Data records below:

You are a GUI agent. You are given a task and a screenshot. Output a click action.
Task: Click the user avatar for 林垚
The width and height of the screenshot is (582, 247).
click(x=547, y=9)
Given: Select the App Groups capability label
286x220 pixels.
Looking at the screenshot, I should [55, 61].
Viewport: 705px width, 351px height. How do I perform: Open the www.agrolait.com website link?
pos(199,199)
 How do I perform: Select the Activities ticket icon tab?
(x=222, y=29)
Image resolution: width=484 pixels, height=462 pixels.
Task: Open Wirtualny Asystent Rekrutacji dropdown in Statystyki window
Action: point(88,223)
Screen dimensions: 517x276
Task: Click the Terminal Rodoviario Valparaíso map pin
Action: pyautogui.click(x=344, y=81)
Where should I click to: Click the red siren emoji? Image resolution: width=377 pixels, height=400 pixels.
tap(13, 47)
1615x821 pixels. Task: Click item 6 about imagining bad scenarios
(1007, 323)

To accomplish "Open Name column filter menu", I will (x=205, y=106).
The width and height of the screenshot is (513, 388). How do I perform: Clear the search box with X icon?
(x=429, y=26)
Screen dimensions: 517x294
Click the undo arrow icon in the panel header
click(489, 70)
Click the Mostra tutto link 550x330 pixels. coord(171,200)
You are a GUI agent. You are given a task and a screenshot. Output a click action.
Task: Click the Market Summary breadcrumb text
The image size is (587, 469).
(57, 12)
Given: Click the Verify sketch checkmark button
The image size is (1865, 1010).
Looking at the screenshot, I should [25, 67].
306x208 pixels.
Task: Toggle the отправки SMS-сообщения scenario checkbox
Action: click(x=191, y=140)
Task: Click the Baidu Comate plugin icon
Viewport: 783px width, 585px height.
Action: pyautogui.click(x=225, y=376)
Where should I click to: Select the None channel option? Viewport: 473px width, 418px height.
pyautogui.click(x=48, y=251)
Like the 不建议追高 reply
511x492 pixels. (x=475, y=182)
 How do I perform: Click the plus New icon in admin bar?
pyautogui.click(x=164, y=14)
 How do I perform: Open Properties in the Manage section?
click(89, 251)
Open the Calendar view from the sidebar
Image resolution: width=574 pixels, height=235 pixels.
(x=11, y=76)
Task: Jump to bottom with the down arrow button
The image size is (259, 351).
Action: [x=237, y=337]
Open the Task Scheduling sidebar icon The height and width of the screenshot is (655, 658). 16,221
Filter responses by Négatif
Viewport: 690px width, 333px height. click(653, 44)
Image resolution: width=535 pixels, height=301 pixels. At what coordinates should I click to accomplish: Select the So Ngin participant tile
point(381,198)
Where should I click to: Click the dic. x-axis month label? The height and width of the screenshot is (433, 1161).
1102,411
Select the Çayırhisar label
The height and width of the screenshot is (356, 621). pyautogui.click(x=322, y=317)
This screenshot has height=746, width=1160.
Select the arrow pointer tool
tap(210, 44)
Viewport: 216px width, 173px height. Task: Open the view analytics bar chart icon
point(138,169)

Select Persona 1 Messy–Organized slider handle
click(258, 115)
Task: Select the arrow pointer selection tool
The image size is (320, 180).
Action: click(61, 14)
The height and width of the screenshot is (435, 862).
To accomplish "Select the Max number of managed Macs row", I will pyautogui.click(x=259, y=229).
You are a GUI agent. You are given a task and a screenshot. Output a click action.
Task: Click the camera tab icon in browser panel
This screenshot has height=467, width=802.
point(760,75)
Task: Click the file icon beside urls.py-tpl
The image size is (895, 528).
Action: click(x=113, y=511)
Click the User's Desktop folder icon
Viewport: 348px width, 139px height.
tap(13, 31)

End of Data records.

Required work →
Read the entries and show each line that mentions "sidebar".

Written response →
Open the Calendar view from the sidebar
Open the Task Scheduling sidebar icon The height and width of the screenshot is (655, 658). 16,221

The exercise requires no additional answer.